Big box retailers — and big-time employers — in the U.S. recently announced plans to increase their minimum wage.
In Home Depot’s (HD) Q4 earnings results this week, the company announced an additional $1 billion investment in wage increases. This investment brings the starting wage in every U.S. market to at least $15 an hour.
Meanwhile at the end of January, U.S. retailer Walmart (WMT) announced plans to increase its average hourly pay to more than $17.50, making the range now $14 to $19 per hour.
In a statement to U.S. employees, Walmart U.S. CEO and president John Furner said the increase in pay was “to ensure we have attractive pay in the markets we operate.”
Why raise wages now? Oliver Chen, managing director at Cowen, said the decision to increase wages was “a no brainer” for the companies “in a tight labor market with low unemployment.”
This boost in higher hourly wages is all part of a trend as retailers “want less turnover,” said Chen.
“The reality of retail — it’s a very people-centric business with a lot of frontline workers, so the future of retail is tech-enabled but people centric … where [brick-and-mortar] meets clicks.”
Retail employees are needed to fulfill strong consumer demand despite inflation, added Jharrone Martis, director of consumer research at Refinitiv.
Retail sales were up 2.3% on a monthly-basis and up 3.9% compared to last year. For retail overall, including food and beverage, sales month-over-month were up 3.0% in January 2023 to $697 billion and up 6.4% from this time last year.
But what do rising wages mean for the companies’ bottom lines?
In the short-term, higher wages will weigh, said Martis. It’s “almost like the necessary evil,” Martis said, as the companies see it “as a long term investment.”
Higher wages are “definitely gross margin pressure,” but longer-term benefits outweigh it, Chen added.
“In the short term, you have gross margin, SG&A [selling, general, and administrative expenses] and expense pressure; long term, you have happier employees, and which should translate to happier customers,” Chen said.
Home Depot CEO Edward Decker had a similar message to investors in the company’s earnings release, saying that the labor investment is “enabling us to attract and retain the level of talent needed to sustain the customer experience we strive to deliver.”

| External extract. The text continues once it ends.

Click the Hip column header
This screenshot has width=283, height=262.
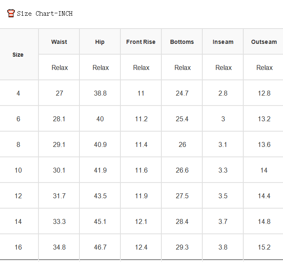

Martis said big companies like Walmart and Home Depot can take the hit after coming out of the pandemic in a strong position.
As far as seeing if other retailers raise wages, Chen said, “Every retailer has to be very competitive on a market by market basis.”
Martis has a similar view. “If Target and Kroger want to remain competitive, they’re going to have to follow suit…Out of those two companies Target is in a much better position for this because they were also a big winner during the pandemic, so it’s a company that can take the risk.”
Target (TGT) announced a new starting wage range of $15 to $24 last February.
For smaller retailers, it gets tricky though, she said. “For a smaller retailer, that’s when you get in trouble. That’s when that might hit their margins harder.”